(DATA FOR REVIEW begins)

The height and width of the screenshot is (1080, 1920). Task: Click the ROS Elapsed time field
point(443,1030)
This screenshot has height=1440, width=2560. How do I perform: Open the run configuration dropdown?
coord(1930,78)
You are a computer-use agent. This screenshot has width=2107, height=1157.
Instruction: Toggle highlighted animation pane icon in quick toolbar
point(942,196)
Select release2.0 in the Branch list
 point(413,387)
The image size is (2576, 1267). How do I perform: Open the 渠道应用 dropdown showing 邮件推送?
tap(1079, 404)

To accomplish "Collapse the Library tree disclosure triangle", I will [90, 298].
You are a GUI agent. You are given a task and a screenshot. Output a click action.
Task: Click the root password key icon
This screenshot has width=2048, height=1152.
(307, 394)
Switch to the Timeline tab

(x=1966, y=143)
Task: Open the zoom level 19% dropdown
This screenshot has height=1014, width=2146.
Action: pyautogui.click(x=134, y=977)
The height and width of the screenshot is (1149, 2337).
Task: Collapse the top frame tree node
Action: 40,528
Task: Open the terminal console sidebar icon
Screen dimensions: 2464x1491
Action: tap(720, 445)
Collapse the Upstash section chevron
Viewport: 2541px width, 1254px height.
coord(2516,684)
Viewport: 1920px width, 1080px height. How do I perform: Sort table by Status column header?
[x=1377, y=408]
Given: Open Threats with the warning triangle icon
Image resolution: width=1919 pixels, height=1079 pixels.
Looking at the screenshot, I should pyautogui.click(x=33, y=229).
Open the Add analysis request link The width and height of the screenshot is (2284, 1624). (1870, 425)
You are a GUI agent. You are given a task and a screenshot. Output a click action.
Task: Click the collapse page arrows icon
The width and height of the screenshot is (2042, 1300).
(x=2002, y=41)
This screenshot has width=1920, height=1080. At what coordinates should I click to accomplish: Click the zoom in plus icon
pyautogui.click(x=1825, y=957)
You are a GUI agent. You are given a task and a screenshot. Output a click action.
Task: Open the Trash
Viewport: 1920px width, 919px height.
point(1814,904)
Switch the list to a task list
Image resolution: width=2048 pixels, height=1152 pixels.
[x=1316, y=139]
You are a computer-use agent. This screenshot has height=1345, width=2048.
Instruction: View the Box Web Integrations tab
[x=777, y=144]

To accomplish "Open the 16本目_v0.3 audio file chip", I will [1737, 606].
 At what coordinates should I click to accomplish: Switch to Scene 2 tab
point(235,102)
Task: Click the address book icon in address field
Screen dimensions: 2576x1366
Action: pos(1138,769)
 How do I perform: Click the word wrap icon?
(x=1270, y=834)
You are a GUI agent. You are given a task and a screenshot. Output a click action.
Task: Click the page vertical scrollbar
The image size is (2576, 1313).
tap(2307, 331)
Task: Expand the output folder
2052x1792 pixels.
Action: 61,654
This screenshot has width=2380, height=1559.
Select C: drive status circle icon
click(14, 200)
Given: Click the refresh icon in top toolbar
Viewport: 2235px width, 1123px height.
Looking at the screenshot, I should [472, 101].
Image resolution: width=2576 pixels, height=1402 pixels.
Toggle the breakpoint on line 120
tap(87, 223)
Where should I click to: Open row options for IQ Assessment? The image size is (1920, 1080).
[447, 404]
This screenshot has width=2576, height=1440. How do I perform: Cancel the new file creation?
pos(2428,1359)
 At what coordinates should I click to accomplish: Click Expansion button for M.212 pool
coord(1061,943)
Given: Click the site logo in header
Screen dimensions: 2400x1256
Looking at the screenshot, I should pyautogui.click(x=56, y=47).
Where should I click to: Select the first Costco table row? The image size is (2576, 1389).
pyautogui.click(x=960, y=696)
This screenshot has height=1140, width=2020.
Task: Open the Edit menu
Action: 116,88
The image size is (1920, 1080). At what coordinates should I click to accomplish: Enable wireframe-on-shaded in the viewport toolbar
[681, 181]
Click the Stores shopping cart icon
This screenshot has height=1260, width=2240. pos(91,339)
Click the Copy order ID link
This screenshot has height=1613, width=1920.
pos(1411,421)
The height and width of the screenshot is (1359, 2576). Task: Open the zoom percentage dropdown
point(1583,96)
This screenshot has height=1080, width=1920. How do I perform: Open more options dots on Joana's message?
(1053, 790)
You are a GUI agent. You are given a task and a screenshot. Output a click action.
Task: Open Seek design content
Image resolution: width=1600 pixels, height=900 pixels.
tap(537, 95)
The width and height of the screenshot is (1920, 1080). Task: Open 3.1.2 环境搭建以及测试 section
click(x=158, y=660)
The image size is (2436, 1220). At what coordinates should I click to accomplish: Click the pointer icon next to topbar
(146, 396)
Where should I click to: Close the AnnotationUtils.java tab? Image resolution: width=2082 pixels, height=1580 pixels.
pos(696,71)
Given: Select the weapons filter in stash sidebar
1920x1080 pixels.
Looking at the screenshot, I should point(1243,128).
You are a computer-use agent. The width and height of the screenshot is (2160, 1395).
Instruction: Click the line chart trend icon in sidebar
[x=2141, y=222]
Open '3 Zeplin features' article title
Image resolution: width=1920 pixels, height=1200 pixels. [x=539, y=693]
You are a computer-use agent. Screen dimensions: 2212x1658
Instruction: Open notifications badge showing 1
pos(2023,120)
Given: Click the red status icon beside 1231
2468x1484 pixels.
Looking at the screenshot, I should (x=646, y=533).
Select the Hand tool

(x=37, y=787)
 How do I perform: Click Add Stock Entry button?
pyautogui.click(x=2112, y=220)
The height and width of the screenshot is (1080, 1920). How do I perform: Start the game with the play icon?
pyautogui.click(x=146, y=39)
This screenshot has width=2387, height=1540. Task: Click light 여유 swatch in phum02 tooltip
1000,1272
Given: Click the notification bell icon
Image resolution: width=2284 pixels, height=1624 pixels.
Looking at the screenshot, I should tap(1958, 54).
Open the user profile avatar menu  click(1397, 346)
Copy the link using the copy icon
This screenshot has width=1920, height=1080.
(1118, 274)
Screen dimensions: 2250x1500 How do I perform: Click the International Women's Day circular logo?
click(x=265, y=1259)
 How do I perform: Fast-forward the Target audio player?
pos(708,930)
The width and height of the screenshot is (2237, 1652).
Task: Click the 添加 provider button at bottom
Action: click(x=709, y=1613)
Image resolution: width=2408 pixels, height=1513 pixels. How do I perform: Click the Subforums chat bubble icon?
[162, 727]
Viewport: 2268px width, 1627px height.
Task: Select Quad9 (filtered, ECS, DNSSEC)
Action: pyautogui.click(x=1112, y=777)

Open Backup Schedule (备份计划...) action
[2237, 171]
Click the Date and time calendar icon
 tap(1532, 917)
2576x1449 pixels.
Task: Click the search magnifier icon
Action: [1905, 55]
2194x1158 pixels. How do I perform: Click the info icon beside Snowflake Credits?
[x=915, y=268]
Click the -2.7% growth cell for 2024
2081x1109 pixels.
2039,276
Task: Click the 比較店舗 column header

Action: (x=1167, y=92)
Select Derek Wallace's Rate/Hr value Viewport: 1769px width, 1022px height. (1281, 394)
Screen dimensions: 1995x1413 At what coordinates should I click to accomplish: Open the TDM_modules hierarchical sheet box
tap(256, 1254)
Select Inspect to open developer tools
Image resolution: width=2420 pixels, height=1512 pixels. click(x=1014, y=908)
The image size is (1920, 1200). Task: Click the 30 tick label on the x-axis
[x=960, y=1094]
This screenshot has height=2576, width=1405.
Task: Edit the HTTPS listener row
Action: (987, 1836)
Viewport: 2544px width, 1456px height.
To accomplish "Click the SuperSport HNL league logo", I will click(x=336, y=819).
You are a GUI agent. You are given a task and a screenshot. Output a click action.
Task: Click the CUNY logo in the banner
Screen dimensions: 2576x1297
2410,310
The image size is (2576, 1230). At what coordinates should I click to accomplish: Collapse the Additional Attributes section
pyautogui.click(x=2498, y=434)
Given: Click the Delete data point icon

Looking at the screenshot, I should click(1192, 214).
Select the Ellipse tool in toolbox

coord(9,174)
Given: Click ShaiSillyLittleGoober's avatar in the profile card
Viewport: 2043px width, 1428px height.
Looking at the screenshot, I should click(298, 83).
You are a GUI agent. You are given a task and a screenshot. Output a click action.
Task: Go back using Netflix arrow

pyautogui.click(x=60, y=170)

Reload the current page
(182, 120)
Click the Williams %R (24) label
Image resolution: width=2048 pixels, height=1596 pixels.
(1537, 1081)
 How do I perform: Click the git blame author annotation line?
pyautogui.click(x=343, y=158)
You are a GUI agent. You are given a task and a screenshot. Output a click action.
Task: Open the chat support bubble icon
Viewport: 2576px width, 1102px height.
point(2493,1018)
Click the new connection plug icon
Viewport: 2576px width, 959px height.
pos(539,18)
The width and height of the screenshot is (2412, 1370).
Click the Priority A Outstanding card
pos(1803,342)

(DATA FOR REVIEW ends)

WHAT IS REQUIRED = Reproduce verbatim the lines above, from the line with "Given: Click the notification bell icon" through the line with "Select Derek Wallace's".

SOLVED EXERCISE =
Given: Click the notification bell icon
Image resolution: width=2284 pixels, height=1624 pixels.
Looking at the screenshot, I should tap(1958, 54).
Open the user profile avatar menu  click(1397, 346)
Copy the link using the copy icon
This screenshot has width=1920, height=1080.
(1118, 274)
Screen dimensions: 2250x1500 How do I perform: Click the International Women's Day circular logo?
click(x=265, y=1259)
 How do I perform: Fast-forward the Target audio player?
pos(708,930)
The width and height of the screenshot is (2237, 1652).
Task: Click the 添加 provider button at bottom
Action: click(x=709, y=1613)
Image resolution: width=2408 pixels, height=1513 pixels. How do I perform: Click the Subforums chat bubble icon?
[162, 727]
Viewport: 2268px width, 1627px height.
Task: Select Quad9 (filtered, ECS, DNSSEC)
Action: pyautogui.click(x=1112, y=777)

Open Backup Schedule (备份计划...) action
[2237, 171]
Click the Date and time calendar icon
 tap(1532, 917)
2576x1449 pixels.
Task: Click the search magnifier icon
Action: [1905, 55]
2194x1158 pixels. How do I perform: Click the info icon beside Snowflake Credits?
[x=915, y=268]
Click the -2.7% growth cell for 2024
2081x1109 pixels.
2039,276
Task: Click the 比較店舗 column header

Action: (x=1167, y=92)
Select Derek Wallace's Rate/Hr value Viewport: 1769px width, 1022px height. (1281, 394)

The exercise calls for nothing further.